She rushed to open it. Mrs Cork stood there.

"I thought you were in bed and asleep!"

"No," stammered Loree. "I was just going to undress."

"I only wanted to bring you this," said Mrs Cork lightly, and handed something to her in a glittering heap. "Of course it was all a mistake of that silly Mrs Solano's. Mr Quelch was very angry with her, but she is extremely penitent, I believe, and going to write you a letter of abject apology in the morning."

Loree took the necklace without a word. Mrs Cork gave her a strange look, then she said "Good-night" abruptly and went swiftly down the corridor.

Loree locked the door and returned to her dressing-table. Very slowly she let the necklace ripple out of her hands through her slim fingers on to the white cloth. It lay a heap of glory, winking at her. At first she hated it. It had given her some terrible moments. She had a mind to fling it through the windows into the garden below and let who would find it and keep it. But she looked at it too long, and once more it wove its magic round her heart, round her mind, round her senses and her conscience. At last she took it up and kissed it.

"Oh, my darling!" she cried. "If I had lost you!"

Suddenly it occurred to her to look at the clasp.

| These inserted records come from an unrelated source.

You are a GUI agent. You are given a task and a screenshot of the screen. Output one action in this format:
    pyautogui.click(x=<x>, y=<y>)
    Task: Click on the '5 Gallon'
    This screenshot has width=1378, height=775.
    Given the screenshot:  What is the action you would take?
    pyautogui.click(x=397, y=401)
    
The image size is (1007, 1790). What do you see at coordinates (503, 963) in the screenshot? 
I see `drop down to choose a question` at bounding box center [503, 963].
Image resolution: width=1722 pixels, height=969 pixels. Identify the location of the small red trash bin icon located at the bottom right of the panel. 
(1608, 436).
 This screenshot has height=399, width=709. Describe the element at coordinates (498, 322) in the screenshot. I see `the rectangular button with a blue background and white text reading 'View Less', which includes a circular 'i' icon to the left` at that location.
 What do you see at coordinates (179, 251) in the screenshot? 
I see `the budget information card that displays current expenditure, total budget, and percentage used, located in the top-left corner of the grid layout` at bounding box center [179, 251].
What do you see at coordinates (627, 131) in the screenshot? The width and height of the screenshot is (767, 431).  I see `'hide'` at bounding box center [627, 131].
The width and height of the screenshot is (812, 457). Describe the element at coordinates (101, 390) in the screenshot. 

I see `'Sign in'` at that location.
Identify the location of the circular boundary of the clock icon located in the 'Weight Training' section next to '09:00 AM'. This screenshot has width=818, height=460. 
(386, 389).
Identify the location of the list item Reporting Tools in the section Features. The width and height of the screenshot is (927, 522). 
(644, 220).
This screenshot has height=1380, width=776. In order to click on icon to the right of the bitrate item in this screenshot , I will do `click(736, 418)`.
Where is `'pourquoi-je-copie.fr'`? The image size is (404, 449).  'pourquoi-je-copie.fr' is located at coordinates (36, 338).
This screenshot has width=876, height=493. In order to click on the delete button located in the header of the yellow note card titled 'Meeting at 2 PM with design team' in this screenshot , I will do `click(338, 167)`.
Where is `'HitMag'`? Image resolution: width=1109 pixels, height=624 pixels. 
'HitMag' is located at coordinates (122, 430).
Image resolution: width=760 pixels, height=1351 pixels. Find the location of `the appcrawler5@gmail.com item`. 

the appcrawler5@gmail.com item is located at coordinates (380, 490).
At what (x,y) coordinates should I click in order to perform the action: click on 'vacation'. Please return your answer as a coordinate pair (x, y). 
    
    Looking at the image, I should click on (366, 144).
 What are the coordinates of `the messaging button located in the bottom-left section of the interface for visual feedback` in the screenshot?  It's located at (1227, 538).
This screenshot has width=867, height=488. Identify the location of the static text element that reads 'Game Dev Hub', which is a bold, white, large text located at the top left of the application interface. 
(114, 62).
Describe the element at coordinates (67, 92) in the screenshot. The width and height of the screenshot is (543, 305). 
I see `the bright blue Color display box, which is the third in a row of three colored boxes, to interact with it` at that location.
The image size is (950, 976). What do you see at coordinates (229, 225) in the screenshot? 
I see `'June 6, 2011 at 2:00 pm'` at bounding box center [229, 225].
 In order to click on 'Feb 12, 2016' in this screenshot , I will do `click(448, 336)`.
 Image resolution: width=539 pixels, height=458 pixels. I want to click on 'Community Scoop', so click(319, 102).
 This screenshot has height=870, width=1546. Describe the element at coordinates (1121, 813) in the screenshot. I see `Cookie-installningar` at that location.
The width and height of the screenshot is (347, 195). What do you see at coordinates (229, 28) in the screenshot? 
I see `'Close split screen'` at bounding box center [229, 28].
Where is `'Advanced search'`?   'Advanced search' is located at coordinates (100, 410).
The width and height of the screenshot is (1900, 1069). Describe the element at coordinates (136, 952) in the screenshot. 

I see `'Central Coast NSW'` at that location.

Then her face grew very pale, for strange to say there _were_ two blue diamonds on either side of it... two stones of a livid brilliance sending out piercing rays of azure light and seeming to guard that little gate of platinum which held the chain together. It seemed an extraordinary coincidence! What was it that Mrs Solano had said about "defects" and a "Death's head"? She raised the chain high to the light and gazed intently into the heart of each. And then her own heart gave a beat and seemed to wait a little. For in one of those blue diamonds there were three tiny dots that gave back the curious illusion of a squinting, grinning Death's head.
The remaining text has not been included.